Please reproduce, exactly and with nothing else, every line from the one containing "Select the GPU 0 performance panel" through the last line of the records below.
____
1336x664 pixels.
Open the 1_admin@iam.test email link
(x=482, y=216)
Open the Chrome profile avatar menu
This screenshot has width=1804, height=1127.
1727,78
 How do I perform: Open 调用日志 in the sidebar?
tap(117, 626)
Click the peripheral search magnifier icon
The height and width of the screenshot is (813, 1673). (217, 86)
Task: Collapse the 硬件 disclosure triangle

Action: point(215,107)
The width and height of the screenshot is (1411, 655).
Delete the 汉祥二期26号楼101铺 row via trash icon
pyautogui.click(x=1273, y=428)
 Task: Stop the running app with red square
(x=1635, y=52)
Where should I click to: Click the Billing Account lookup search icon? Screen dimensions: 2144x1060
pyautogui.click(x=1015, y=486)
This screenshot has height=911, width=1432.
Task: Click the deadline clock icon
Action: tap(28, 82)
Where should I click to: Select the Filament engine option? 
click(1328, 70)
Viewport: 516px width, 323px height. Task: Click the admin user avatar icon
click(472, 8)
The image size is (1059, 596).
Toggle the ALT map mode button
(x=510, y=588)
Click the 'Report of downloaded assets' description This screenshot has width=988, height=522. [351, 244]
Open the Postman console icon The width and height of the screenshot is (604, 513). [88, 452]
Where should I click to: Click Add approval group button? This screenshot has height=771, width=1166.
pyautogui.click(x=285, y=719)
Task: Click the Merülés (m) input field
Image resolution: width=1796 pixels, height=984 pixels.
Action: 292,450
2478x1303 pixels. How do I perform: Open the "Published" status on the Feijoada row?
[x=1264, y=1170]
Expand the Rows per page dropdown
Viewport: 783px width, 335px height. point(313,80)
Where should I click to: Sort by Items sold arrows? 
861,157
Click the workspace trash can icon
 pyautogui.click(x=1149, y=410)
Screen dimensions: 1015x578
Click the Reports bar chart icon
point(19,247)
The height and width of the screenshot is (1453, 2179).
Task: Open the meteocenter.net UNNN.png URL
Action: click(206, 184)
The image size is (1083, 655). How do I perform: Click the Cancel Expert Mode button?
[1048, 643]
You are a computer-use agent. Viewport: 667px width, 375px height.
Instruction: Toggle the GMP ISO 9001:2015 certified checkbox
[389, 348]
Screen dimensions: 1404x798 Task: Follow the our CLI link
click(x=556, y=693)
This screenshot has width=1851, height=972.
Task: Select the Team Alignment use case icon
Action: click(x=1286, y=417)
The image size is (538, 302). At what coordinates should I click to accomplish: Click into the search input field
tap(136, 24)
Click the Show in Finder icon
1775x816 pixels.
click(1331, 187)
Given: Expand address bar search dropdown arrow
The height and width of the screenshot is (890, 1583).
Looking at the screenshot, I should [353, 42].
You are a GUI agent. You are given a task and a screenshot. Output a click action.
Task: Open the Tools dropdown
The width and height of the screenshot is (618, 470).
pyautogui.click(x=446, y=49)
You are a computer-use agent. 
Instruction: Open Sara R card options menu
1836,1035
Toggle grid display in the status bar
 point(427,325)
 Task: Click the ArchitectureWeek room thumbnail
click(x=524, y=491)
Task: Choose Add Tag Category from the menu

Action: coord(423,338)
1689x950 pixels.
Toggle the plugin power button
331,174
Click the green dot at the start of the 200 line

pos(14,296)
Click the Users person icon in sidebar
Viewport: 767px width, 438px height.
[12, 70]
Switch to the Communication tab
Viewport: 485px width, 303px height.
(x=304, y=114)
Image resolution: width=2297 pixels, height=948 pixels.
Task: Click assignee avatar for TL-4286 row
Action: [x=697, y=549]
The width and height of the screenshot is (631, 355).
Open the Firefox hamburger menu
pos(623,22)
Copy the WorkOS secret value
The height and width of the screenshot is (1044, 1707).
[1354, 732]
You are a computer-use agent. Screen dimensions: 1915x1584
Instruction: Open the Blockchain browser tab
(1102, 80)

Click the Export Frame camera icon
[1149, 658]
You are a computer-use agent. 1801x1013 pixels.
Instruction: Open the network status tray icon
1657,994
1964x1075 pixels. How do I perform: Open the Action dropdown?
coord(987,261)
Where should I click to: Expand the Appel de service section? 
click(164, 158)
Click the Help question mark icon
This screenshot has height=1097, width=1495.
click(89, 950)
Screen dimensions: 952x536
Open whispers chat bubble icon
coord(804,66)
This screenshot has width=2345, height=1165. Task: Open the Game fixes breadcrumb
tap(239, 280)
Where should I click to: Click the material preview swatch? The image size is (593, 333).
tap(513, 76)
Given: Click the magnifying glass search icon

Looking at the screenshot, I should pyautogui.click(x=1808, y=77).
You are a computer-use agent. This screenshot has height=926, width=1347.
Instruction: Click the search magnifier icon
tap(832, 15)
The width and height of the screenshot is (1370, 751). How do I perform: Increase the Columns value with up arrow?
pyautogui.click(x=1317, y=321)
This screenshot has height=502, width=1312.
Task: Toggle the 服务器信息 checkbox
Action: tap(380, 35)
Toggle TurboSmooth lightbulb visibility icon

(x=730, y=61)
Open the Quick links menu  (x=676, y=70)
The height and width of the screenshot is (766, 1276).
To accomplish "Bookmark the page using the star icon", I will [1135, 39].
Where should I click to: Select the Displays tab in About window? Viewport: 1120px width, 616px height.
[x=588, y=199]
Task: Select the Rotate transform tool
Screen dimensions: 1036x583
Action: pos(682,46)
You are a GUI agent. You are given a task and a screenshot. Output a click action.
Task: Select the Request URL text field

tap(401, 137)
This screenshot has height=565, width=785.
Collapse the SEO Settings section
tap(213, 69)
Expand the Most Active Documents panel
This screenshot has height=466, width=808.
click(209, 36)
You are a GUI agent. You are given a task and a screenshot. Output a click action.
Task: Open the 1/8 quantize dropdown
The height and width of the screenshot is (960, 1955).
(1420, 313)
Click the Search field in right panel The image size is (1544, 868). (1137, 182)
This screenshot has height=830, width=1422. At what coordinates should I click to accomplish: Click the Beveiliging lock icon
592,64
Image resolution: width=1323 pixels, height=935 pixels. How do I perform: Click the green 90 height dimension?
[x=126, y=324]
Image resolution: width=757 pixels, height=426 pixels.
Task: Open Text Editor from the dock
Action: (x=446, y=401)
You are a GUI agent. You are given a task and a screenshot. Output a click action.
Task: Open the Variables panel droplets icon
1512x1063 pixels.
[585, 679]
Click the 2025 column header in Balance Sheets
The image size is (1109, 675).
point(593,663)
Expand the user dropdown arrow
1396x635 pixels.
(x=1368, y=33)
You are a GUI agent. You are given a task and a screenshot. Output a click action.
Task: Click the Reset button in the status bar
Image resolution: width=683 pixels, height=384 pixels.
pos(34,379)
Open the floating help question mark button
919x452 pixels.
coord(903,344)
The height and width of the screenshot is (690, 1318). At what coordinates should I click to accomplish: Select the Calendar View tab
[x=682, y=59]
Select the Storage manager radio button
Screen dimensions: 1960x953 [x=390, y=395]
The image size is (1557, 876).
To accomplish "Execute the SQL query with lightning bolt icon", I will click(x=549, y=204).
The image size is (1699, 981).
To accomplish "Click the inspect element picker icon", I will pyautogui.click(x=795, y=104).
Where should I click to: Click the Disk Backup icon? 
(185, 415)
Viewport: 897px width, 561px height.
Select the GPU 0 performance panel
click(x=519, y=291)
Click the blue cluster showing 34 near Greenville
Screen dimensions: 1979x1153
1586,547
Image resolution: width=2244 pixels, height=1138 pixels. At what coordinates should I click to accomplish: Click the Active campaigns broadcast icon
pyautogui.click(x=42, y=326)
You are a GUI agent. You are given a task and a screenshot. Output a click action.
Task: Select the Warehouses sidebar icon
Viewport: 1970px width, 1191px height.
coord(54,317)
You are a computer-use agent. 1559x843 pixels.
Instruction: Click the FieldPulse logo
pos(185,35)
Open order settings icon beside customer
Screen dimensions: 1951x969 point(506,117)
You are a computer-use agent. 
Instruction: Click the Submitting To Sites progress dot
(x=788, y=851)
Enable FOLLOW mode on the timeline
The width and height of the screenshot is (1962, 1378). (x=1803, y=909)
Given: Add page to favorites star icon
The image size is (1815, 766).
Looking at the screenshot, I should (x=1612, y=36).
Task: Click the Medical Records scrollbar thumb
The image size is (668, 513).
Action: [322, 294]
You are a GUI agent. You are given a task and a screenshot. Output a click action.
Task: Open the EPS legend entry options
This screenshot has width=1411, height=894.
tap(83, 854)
____
WRITTEN ANSWER:
Select the GPU 0 performance panel
click(x=519, y=291)
Click the blue cluster showing 34 near Greenville
Screen dimensions: 1979x1153
1586,547
Image resolution: width=2244 pixels, height=1138 pixels. At what coordinates should I click to accomplish: Click the Active campaigns broadcast icon
pyautogui.click(x=42, y=326)
You are a GUI agent. You are given a task and a screenshot. Output a click action.
Task: Select the Warehouses sidebar icon
Viewport: 1970px width, 1191px height.
coord(54,317)
You are a computer-use agent. 1559x843 pixels.
Instruction: Click the FieldPulse logo
pos(185,35)
Open order settings icon beside customer
Screen dimensions: 1951x969 point(506,117)
You are a computer-use agent. 
Instruction: Click the Submitting To Sites progress dot
(x=788, y=851)
Enable FOLLOW mode on the timeline
The width and height of the screenshot is (1962, 1378). (x=1803, y=909)
Given: Add page to favorites star icon
The image size is (1815, 766).
Looking at the screenshot, I should (x=1612, y=36).
Task: Click the Medical Records scrollbar thumb
The image size is (668, 513).
Action: [322, 294]
You are a GUI agent. You are given a task and a screenshot. Output a click action.
Task: Open the EPS legend entry options
This screenshot has width=1411, height=894.
tap(83, 854)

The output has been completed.